The study is called the “Blockchain Regulation Improvement Study Group” and is part of an initiative run by the government’s science and tech arm to figure out how regulations could be improved so that blockchain tech could achieve widespread institutional adoption.
The Blockchain Regulation Improvement Study Group was launched in June of last year, and initially focused on improving legal regulations pertaining to blockchain tech such as personal privacy, smart contracts, electronic documents and digital signatures, and the application of distributed computing systems.
This year’s research group will focus on five institutional areas where blockchain tech can achieve widespread adoption: logistics and distribution, public services, healthcare, finance and energy.
Seoul, the capital of South Korea, will reportedly add blockchain technology to its citizen cards. This tech will purportedly allow the card holders to easily verify their identity and access administrative services.

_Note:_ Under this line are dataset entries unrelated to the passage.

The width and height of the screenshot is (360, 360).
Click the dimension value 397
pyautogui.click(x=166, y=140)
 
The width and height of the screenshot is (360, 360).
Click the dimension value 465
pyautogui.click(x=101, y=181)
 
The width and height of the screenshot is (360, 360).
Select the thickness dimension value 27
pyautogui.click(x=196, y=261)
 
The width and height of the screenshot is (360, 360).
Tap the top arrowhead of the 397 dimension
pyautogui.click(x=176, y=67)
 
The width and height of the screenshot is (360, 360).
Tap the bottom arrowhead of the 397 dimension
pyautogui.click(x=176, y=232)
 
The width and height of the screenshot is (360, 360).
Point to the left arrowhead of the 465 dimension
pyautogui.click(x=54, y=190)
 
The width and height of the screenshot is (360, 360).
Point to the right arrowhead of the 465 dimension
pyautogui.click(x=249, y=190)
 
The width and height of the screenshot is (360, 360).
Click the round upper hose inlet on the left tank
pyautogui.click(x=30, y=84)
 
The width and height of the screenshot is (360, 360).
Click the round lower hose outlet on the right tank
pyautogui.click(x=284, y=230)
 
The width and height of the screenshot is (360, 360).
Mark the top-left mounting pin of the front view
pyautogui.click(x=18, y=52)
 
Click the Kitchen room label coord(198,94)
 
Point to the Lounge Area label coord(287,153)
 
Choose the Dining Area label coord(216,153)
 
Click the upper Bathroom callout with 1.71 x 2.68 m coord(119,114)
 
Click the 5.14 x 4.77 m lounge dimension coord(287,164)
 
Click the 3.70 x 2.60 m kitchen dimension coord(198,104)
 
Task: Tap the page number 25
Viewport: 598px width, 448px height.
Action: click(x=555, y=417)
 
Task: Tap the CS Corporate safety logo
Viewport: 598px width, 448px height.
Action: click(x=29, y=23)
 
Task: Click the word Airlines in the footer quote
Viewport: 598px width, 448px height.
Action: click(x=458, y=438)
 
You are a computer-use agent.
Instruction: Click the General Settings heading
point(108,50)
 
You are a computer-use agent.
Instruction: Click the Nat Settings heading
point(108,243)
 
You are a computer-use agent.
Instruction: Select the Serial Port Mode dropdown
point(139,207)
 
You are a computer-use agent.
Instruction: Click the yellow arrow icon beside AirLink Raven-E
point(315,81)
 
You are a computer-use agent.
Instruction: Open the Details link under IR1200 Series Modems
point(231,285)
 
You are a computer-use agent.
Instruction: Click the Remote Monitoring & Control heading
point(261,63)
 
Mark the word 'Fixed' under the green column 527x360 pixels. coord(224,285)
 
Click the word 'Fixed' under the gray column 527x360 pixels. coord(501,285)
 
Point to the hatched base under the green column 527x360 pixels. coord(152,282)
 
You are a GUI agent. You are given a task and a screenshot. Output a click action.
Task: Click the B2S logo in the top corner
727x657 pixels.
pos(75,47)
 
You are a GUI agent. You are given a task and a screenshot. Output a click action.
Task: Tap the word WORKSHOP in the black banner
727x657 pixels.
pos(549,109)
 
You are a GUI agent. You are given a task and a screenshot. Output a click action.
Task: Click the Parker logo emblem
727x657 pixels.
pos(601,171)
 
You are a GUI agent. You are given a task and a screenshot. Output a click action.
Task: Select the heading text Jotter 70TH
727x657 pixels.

Seoul Mayor Park Won-soon remarked that Seoul has also already implemented other blockchain-based administrative services, such as mobile e-voting. Moreover, the government of Seoul has stated that it has earmarked over $1 billion to fund blockchain and fintech startups over the next 3 years.
As previously reported by Cointelegraph, governments in countries around the world are planning or implementing blockchain strategies for economic development, including New Zealand, Germany, Australia, and the United Arab Emirates (UAE).